The following data needs to be repeated exactly, with all images excluded.
______
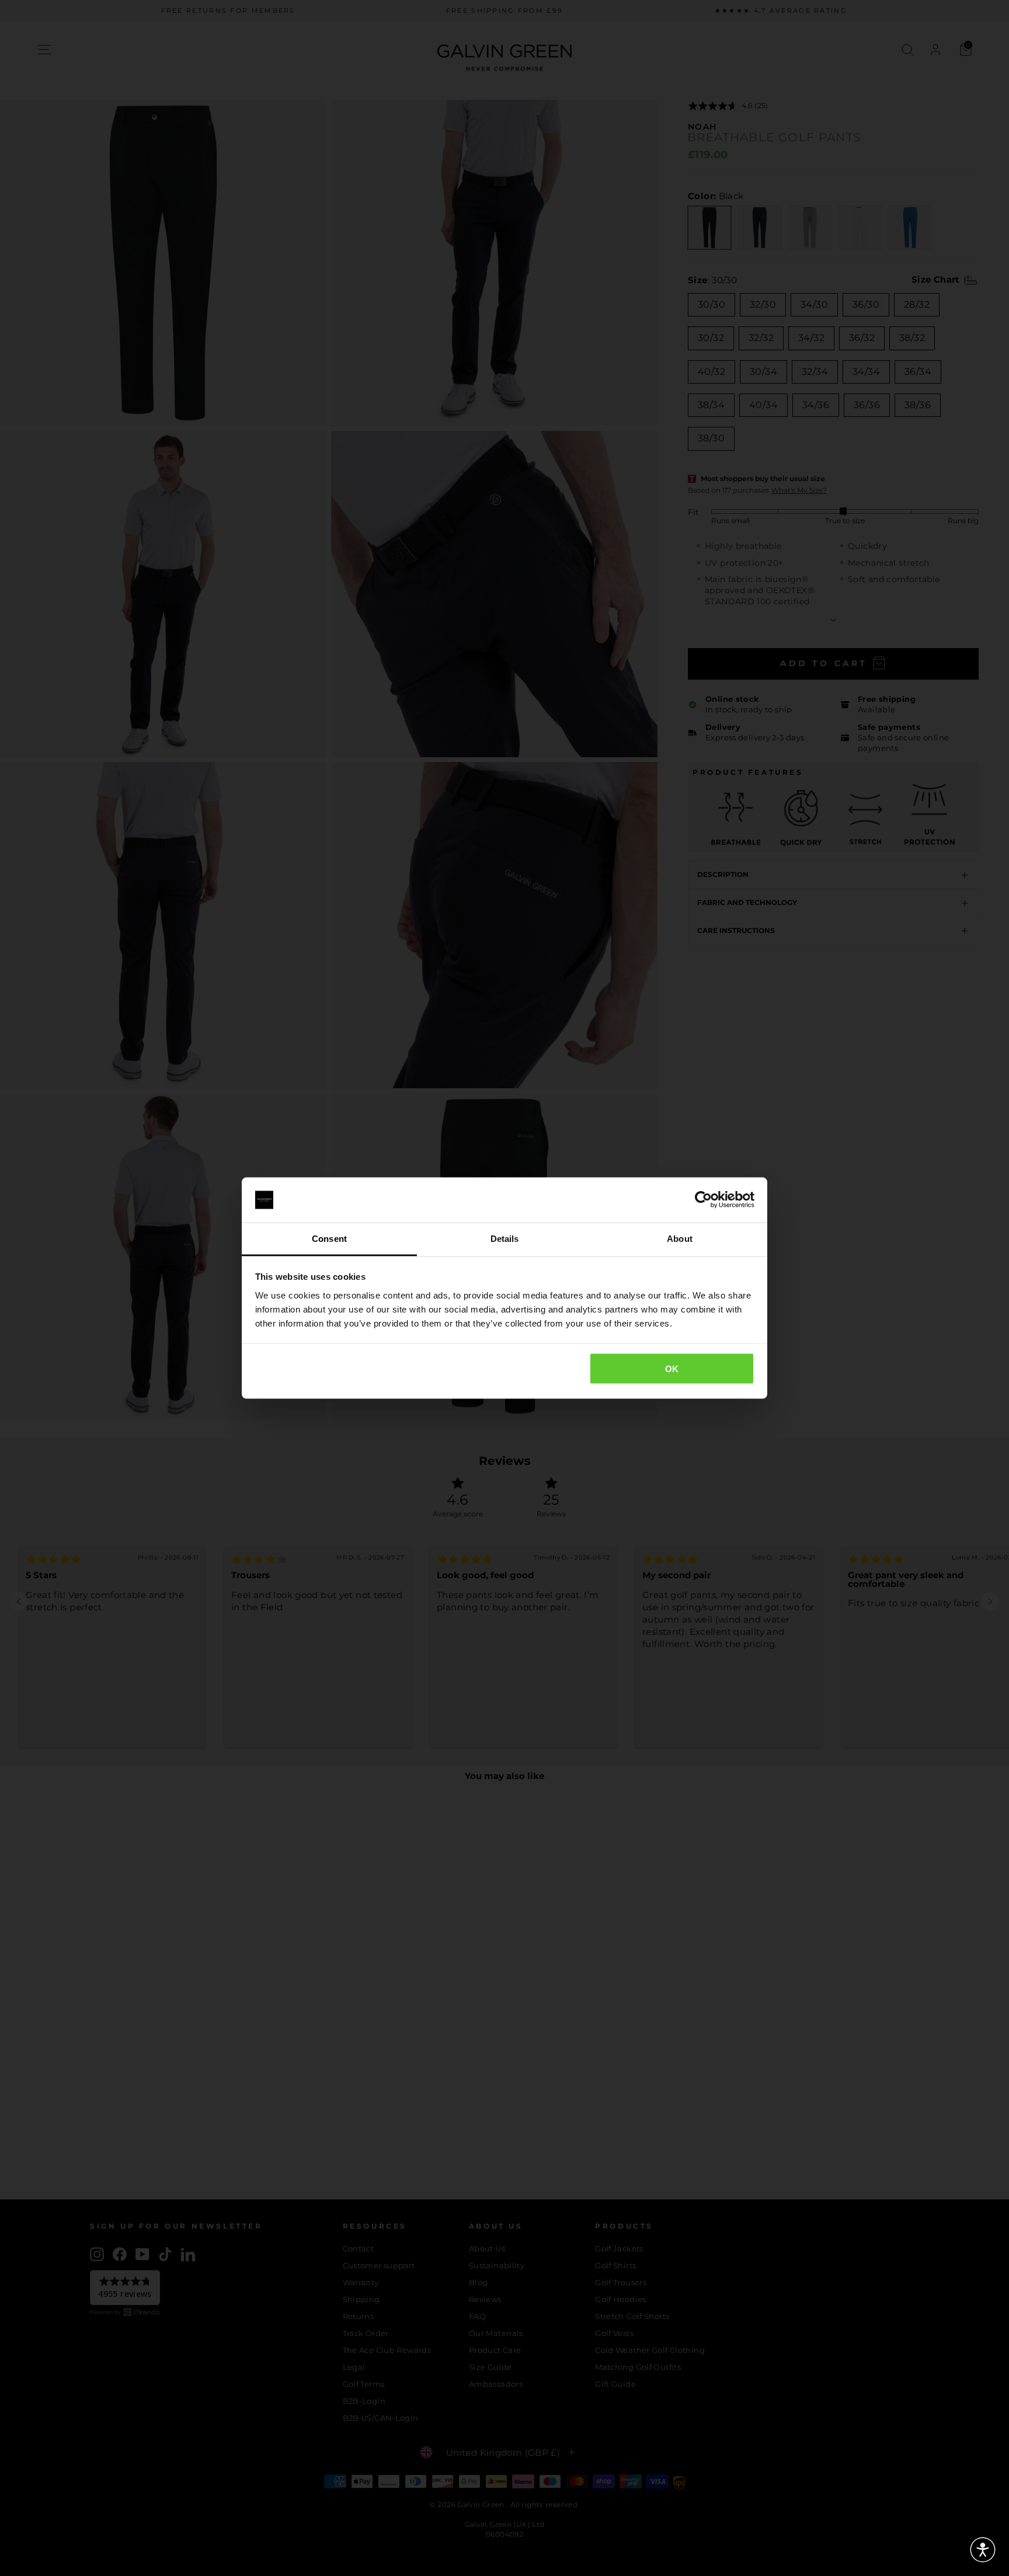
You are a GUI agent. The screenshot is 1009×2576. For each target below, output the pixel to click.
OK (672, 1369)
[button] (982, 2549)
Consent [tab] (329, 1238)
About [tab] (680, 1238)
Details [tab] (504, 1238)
______
### Result of the exercise
You are a GUI agent. The screenshot is 1009×2576. For each target below, output the pixel to click.
OK (672, 1369)
[button] (982, 2549)
Consent [tab] (329, 1238)
About [tab] (680, 1238)
Details [tab] (504, 1238)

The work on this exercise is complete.